** GOAL OF THE EXERCISE **
Please copy all of the rows below word for word, leaving out the pictures.

** AVAILABLE DATA **
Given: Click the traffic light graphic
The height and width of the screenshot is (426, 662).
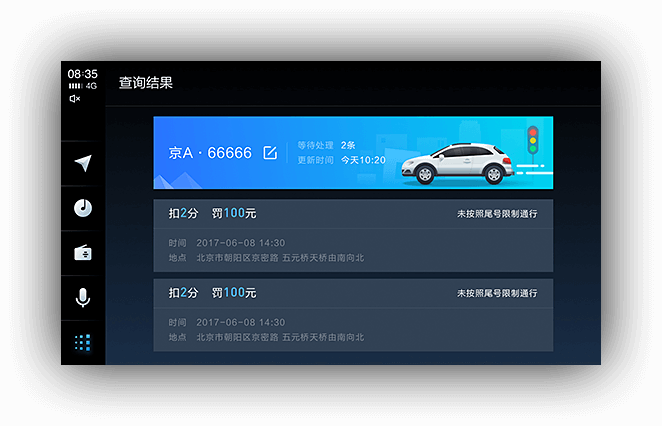Looking at the screenshot, I should [533, 143].
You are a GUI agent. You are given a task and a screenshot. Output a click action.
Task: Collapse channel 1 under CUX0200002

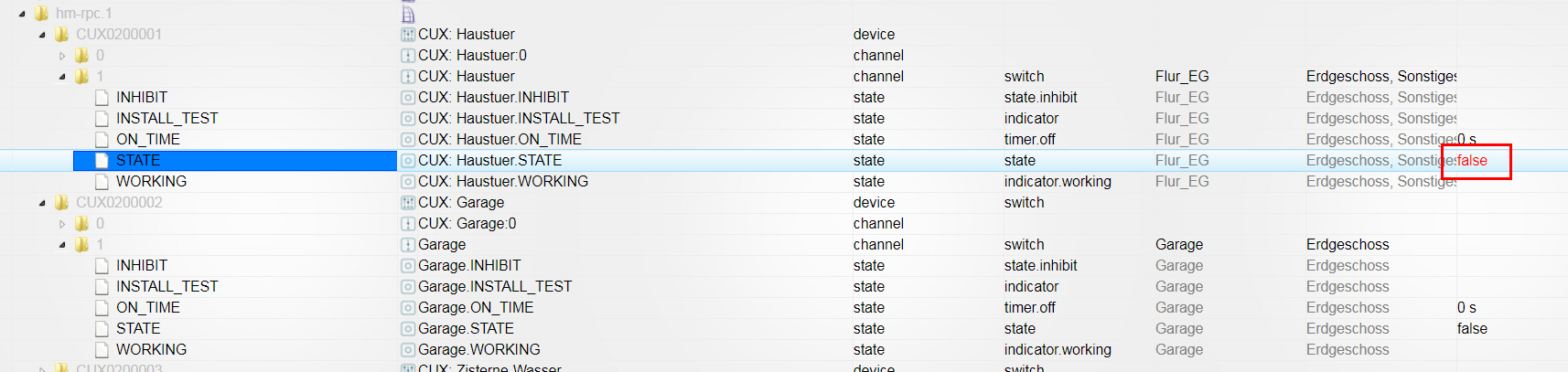click(x=62, y=245)
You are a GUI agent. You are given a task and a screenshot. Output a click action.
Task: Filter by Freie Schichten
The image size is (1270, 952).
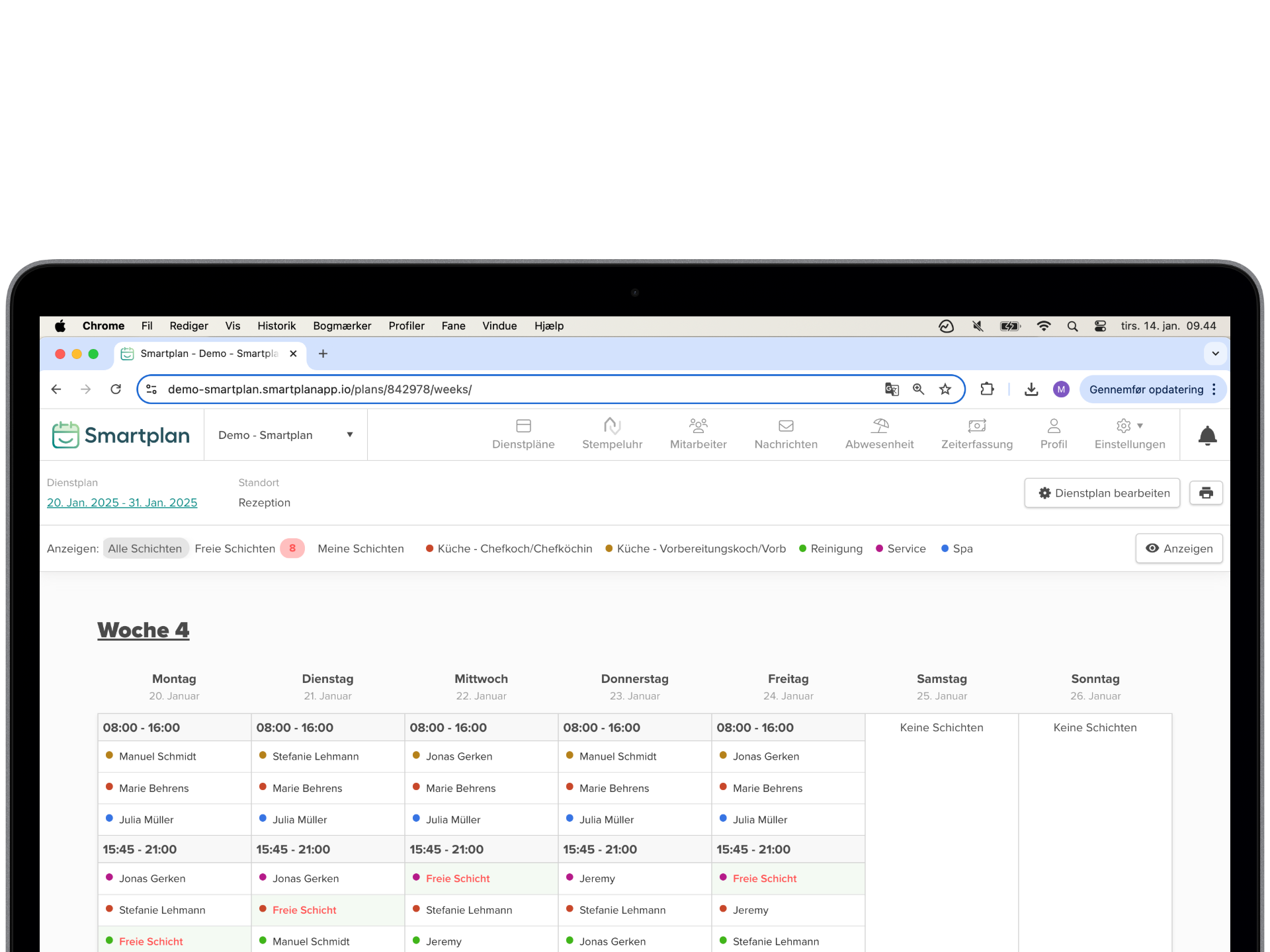(235, 549)
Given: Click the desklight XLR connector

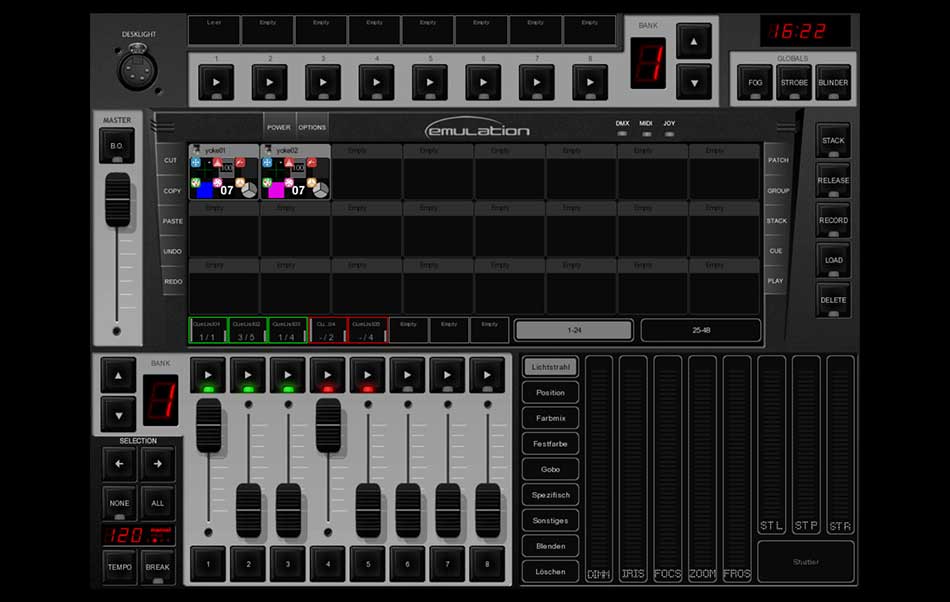Looking at the screenshot, I should (x=138, y=68).
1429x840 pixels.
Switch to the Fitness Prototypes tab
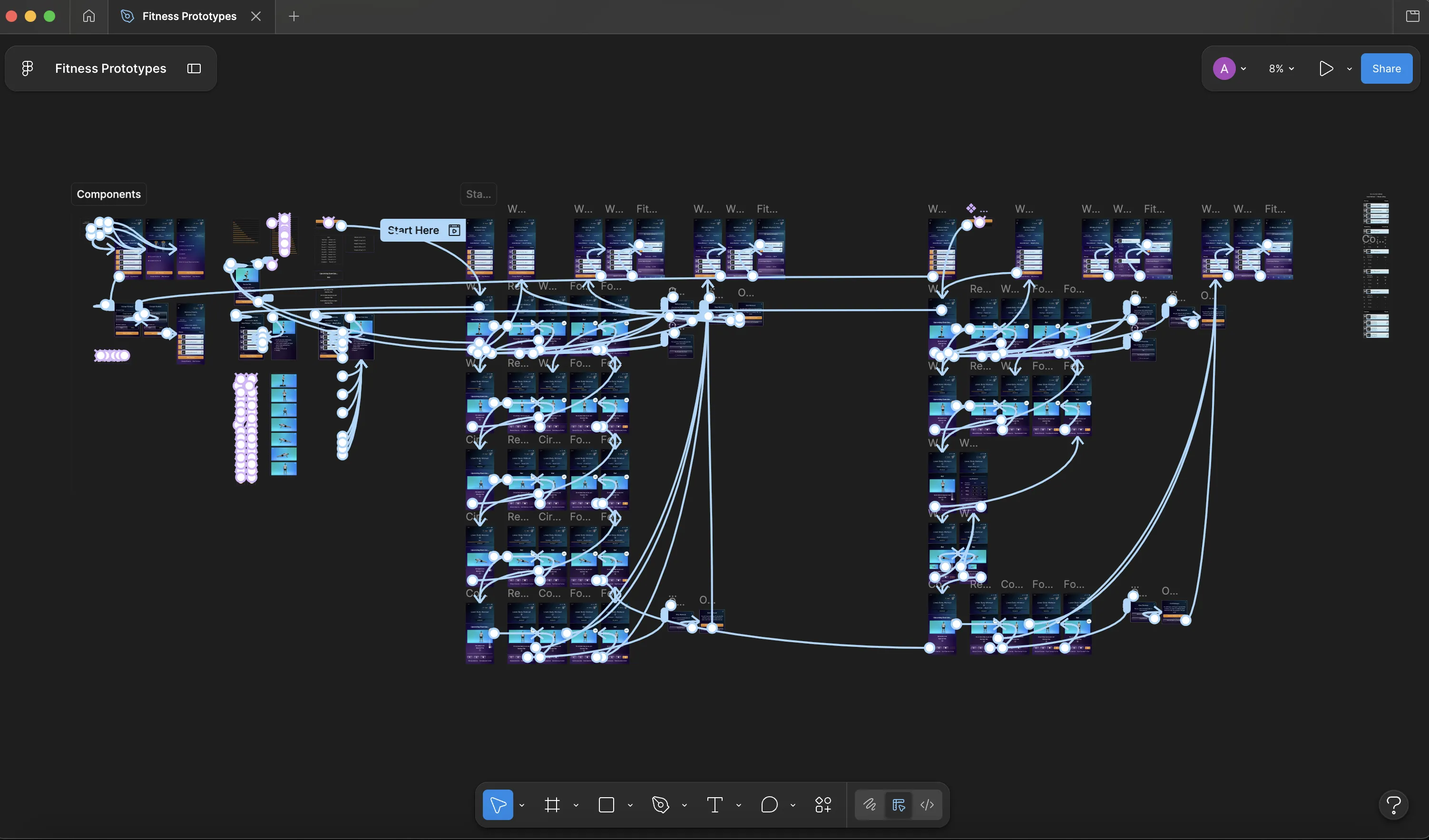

** COMPLETED EXERCISE **
Given: Click the traffic light graphic
The height and width of the screenshot is (426, 662).
Looking at the screenshot, I should [533, 143].
You are a GUI agent. You are given a task and a screenshot. Output a click action.
Task: Collapse channel 1 under CUX0200002

click(x=62, y=245)
You are a GUI agent. You are given a task and a screenshot. Output a click action.
Task: Filter by Freie Schichten
The image size is (1270, 952).
(235, 549)
Given: Click the desklight XLR connector

Looking at the screenshot, I should (x=138, y=68).
1429x840 pixels.
Switch to the Fitness Prototypes tab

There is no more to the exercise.